Tricks of the trade are not an online class commodity, they are insight based. Reps, forums, and working with more experienced workers iare the best place. Videos can help.


----------



## 99cents (Aug 20, 2012)

I usually end up on youtube watching a dude with no teeth wearing a greasy ball cap.

Seriously, though, I'll watch a five minute video if it shows good installation advice. A salesman in a golf shirt reading from script usually doesn't cut it.


----------



## splatz (May 23, 2015)

Of course forum discussions are generally as valuable as the participants, I learn a lot around here. But very few manufacturer's forums are worth a damn, because you basically have to have very knowledgeable people on there answering questions promptly and thoroughly. Manufacturer web sites don't get big enough that they get much traffic where customers are sharing info and answering each other's questions. 

Generally my first choice for reference material is a good PDF with clear, thorough information and good illustrations when necessary. It's easy to salt these away on the computer for future reference and / or print them out for use in the field. 

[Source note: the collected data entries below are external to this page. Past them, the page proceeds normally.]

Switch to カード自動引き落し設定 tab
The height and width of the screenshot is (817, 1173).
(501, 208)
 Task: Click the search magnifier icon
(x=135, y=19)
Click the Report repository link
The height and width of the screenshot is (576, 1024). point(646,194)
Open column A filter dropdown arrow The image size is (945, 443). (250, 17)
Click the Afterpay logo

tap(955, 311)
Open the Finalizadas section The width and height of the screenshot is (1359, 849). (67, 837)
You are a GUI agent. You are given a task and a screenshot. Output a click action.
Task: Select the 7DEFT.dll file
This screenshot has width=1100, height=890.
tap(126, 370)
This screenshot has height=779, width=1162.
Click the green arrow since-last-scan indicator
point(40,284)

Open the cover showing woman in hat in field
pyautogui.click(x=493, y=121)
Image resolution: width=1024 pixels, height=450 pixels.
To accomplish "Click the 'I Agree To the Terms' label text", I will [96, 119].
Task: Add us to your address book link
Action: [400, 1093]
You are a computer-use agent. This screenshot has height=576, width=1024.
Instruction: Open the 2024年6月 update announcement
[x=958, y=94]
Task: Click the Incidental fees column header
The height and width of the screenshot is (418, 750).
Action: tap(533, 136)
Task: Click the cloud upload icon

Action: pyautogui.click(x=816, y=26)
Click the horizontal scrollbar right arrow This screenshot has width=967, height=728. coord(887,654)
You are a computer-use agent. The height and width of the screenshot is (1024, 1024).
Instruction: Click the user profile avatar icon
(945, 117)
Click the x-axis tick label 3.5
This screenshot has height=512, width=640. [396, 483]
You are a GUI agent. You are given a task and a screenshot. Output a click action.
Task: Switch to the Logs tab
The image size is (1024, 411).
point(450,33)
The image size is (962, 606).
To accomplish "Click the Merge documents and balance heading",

Videos are all right, some things come across much better in video, I just hate companies that want me to watch a ten minute video that's basically a narrated powerpoint slideshow - I don't want to sit through fifteen minutes I don't need to maybe maybe not find one paragraph of information. That sucks. It would be better as a PDF slideshow which I could flip through at my own pace, and if needed save on my hard drive. And nobody can seem to resist putting a lot of infomercial junk on their videos.


----------



## mitch65 (Mar 26, 2015)

Information without marketing would be nice. If I'm looking for info on installing or using something, either I already have it, or ease of installation and practicality is what will make me buy it. sometimes the best marketing is a lack of advertising.


----------



## nrp3 (Jan 24, 2009)

Depends upon the product and complexity of the install. Things like basic enclosures and meter sockets probably not. Detailed spec sheets with dimensional drawings and KO dimensions are important. The videos become more helpful with the generators especially when major changes are made to products we are used to. Accurate spec sheets and install instructions available online are incredibly important.


----------



## chicken steve (Mar 22, 2011)

Milbank_Marissa said:


> *What is your preferred method of learning tricks of the trade? Do you use video, online learning courses, forums like ET, manufacturers’ websites?
> *
> Let us know


Having_ personally_ blown up some of your equipment, i'd say _anything_ but the 'hard way' ......~CS~


----------



## micromind (Aug 11, 2007)

I've actually learned a TON of stuff here on ET. There's an incredible amount of knowledge and experience to be found here. 

I also learn from reading stuff but not much from videos. For example, a lot of stuff I have learned about VFDs came from reading the obscure stuff hidden in installation and operating manuals. Not just one manufacturer but all of them. 

Also, a good part of it is simply actual hands-on experience. Some stuff cannot be taught, it has to be learned.


----------



## Semi-Ret Electrician (Nov 10, 2011)

All good posts. 
Everybody mentioned when they start to hear stuff that they can't see an application they tune it out or turn it off.
This is a good clue to instructors. Before you "get into the weeds" explain why it's worth listening to. The worst reason is "it's going to be on my test".


----------